Jürgen Gottschlich, Almanya’nın soykırımdaki sorumluluğuna ilişkin on tez ileri sürüyor:
1. Birinci Dünya Savaşı öncesinde ve esnasında Osmanlı İmparatorluğu’nu kontrol etmek suretiyle bir dünya gücü olma planlarını hayata geçirmek isteyen ve bunun için Ermeni Soykırımı’na razı olan nüfuzlu bir grup yayıncı, siyasetçi, asker ve iş adamı bulunmaktaydı.
2. Türkiye’nin Almanya’nın yanında Birinci Dünya Savaşı’na girmemesi durumunda, bugün yaşandığı haliyle bir soykırım söz konusu olmazdı.
3. Türkiye, yukarıda adı geçen grup tarafından savaşa itilmiştir -Türk tarafındaki kilit adam Enver Paşa, Alman tarafındaysa Hans Humann’dır.
4. Sarıkamış yenilgisinin ardından, Almanların da desteğiyle Ermeniler günah keçisi yapıldı -Ermenilerin Van ve diğer bölgelerde gösterdiği direniş, Alman sefareti ve Alman subayları tarafından vatana hıyanet ve genel ayaklanma olarak nitelendirilmiştir.
5. Alman subayları, bilhassa Osmanlı Ordusu Genelkurmay Başkanı Fritz Bronsart von Schellendorf olmaksızın, uygulandığı biçimiyle bir tehcir planı varolamazdı.
6. Alman sefiri tehciri meşrulaştırdı ve Berlin’e, Türk hükümetinin engellenmemesi tavsiyesinde bulundu -ona göre olan biten her şey askeri açıdan gerekliydi.
7. Tehcirlerin en nihayetinde Ermenilerin katlinden başka bir amacı olmadığının anlaşılmasından sonra dahi Almanlar müdahil olmadı.
8. En geç 1915 sonbaharındaki Çanakkale Savaşı zaferinden sonra Almanlar, Ermenilerin katlini durdurma şansına sahipti.
9. 1915’te sefir değiştirildiğinde, Türk tarafını, katliamı durdurmadıkları takdirde yaptırımlarla tehdit etme fikri tartışıldı. Ancak Kayzerlik Hükümeti bir müttefik olarak Türkiye’yi yitirmek istemediklerinden teklifi reddetti.
10. Teslim bayrağının çekilmesinin ardından, soykırımdan sorumlu Türk politikacılar olan Enver ve Talat paşalar, Britanyalıların yargısından kaçırılmak üzere ve aynı zamanda Almanların soykırımdaki sorumluluklarını gizlemek için Almanya’ya getirildi.
Jürgen, Alman Şark politikasının, yani Almanya’nın İngiltere’yle aynı seviyede bir dünya gücü olma çabasının, Ermenilerin öldürülmesinde Osmanlı İmparatorluğu’yla suç ortaklığı yapmasına yol açtığını sergiliyor.
Kitaptan kısa bir tadımlık:
“Bahriye Ataşesi Hans Humann, Walter Holstein’dan gelen bir telgrafın kenarına düştüğü 13 Haziran tarihli bir notta Alman savaş fraksiyonunu tüm derinliğiyle gün ışığına çıkarıyor:
“Ermeniler, Ruslarla birlik olup ihanette bulunmaları nedeniyle, yok ediliyor.

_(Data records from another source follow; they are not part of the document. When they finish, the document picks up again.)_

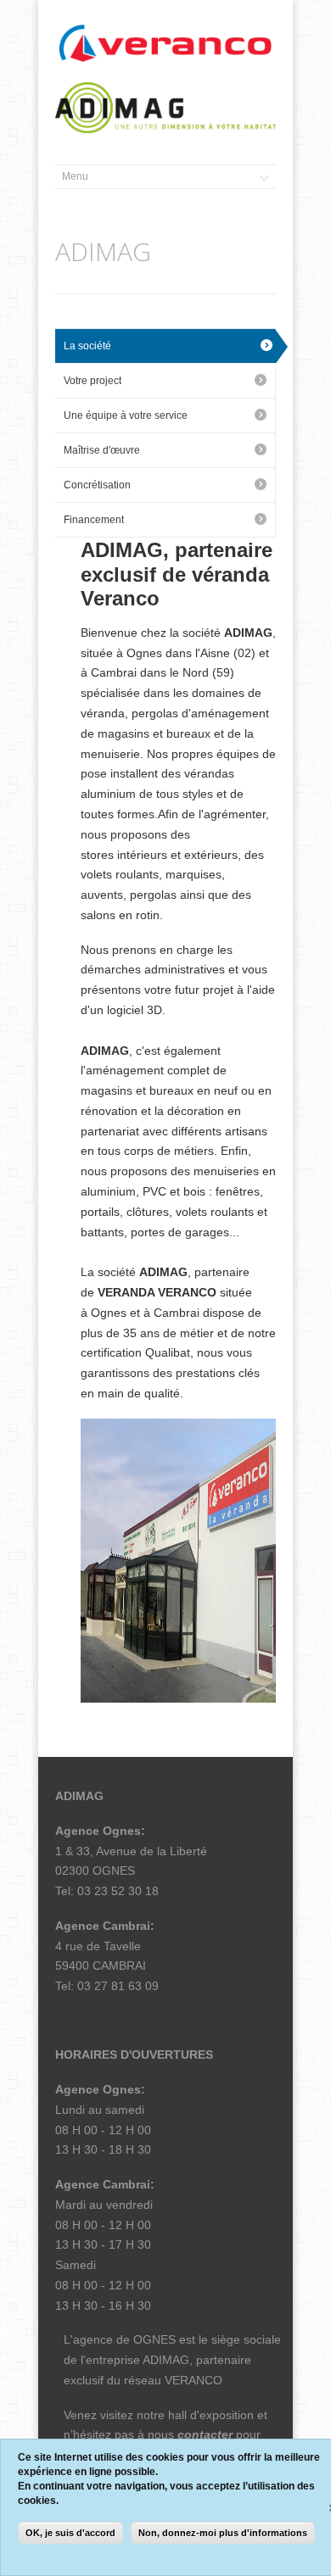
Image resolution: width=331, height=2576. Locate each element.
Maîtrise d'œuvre (102, 450)
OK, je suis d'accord (70, 2533)
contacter (205, 2434)
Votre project (92, 381)
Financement (94, 520)
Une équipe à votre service (126, 415)
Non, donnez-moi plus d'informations (222, 2533)
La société (87, 346)
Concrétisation (97, 485)
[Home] (165, 44)
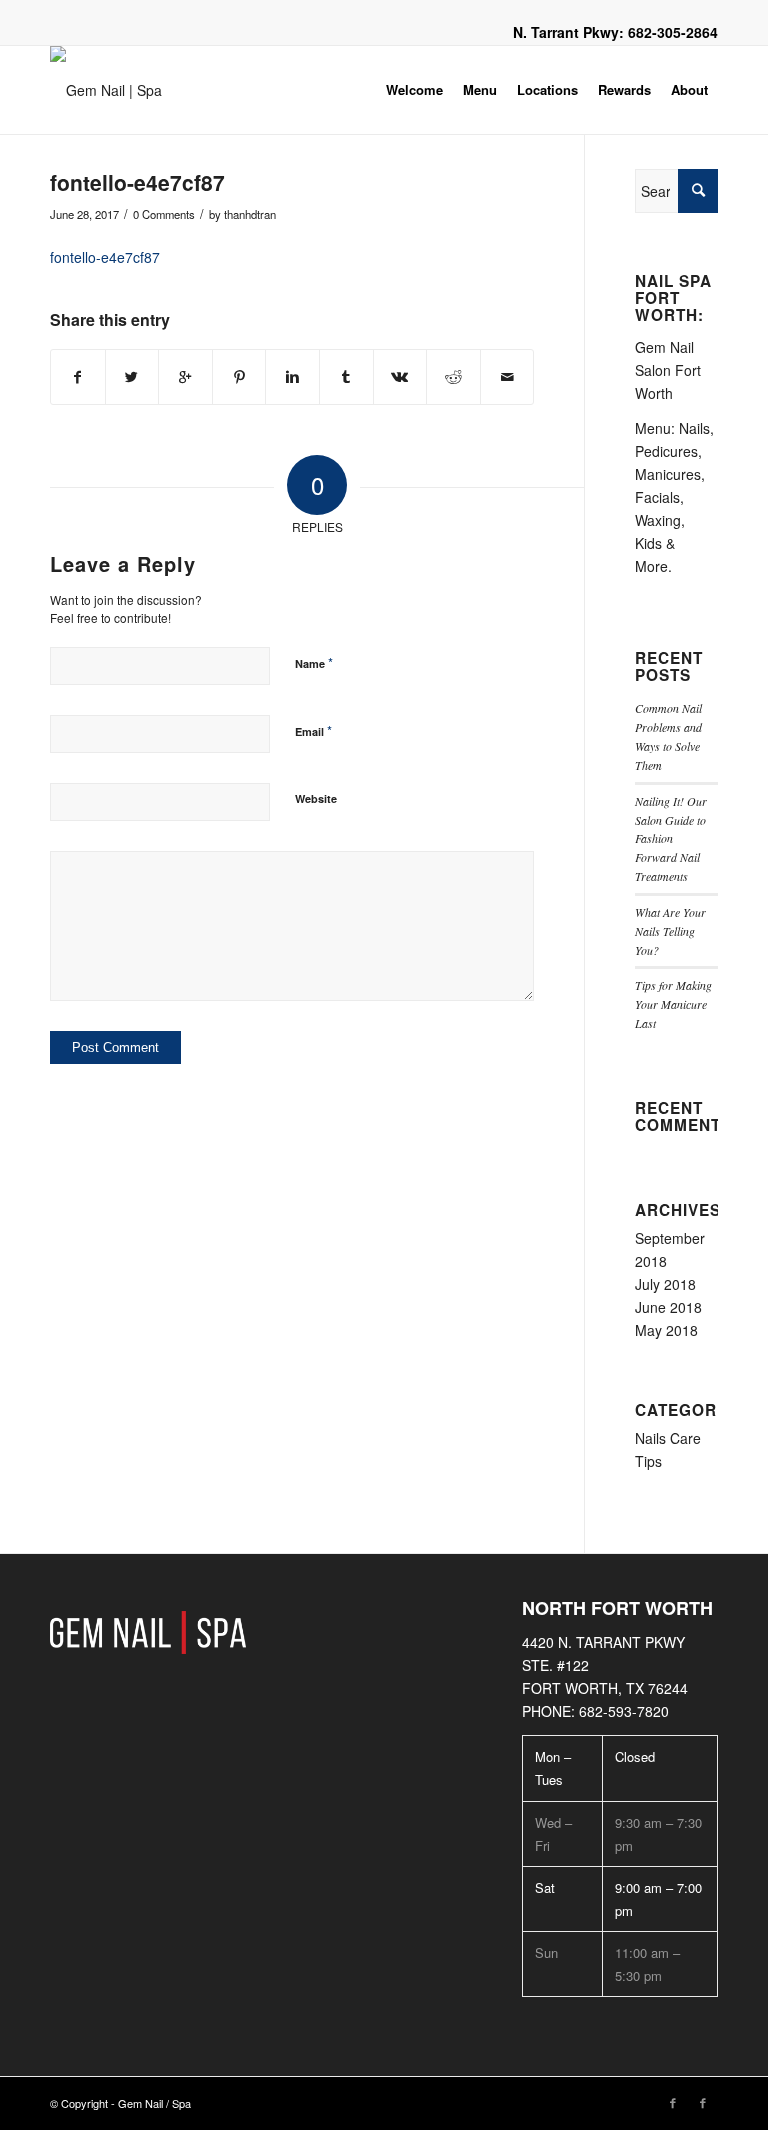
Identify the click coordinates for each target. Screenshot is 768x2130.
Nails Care (668, 1438)
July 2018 (665, 1284)
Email (313, 730)
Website (316, 798)
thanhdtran (250, 214)
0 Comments (164, 214)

Bu katı ama faydalı. Maalesef sefirimiz, yürüttüğümüz politikayı olumsuz etkileyecek şekilde bu konudaki şikayetlerinden vazgeçemiyor.
Talat Bey daha yakın zamanda bu konuda kendisine gönül rahatlığıyla şu cevabı verdi: Sizin için daha iyi bir müttefik olabilmek uğruna Ermenilerden kurtuluyoruz; yani bunun sonucunda iç düşmanın zayıflatmadığı bir ortağınız olacak.”
(Freiburg Askeri Arşivi: RM 40 / v.456, tarih 17.6.1915)
Jürgen Gottschlicht’in eşi Dilek Zapçıoğlu ile yazdığı, Alman arkeologların 1860’lardan itibaren Osmanlı’daki faaliyetlerini ve tarihi eserleri nasıl yurt dışına çıkarttıklarını incelediği Die Schatzjäger des Kaisers (Kayzer’in Define Avcıları) ise hala çevrilmeyi bekliyor. Jürgen Gottschlicht’in Türkçe’de çıkan tek kitabı ise İncil Avcısı / İstanbul’dan Mısır’a Kutsak Kitabın Peşinde (Kırmızı Kedi Y. 2013). Kitabın İngilizceye çevrildiğini de ekleyelim.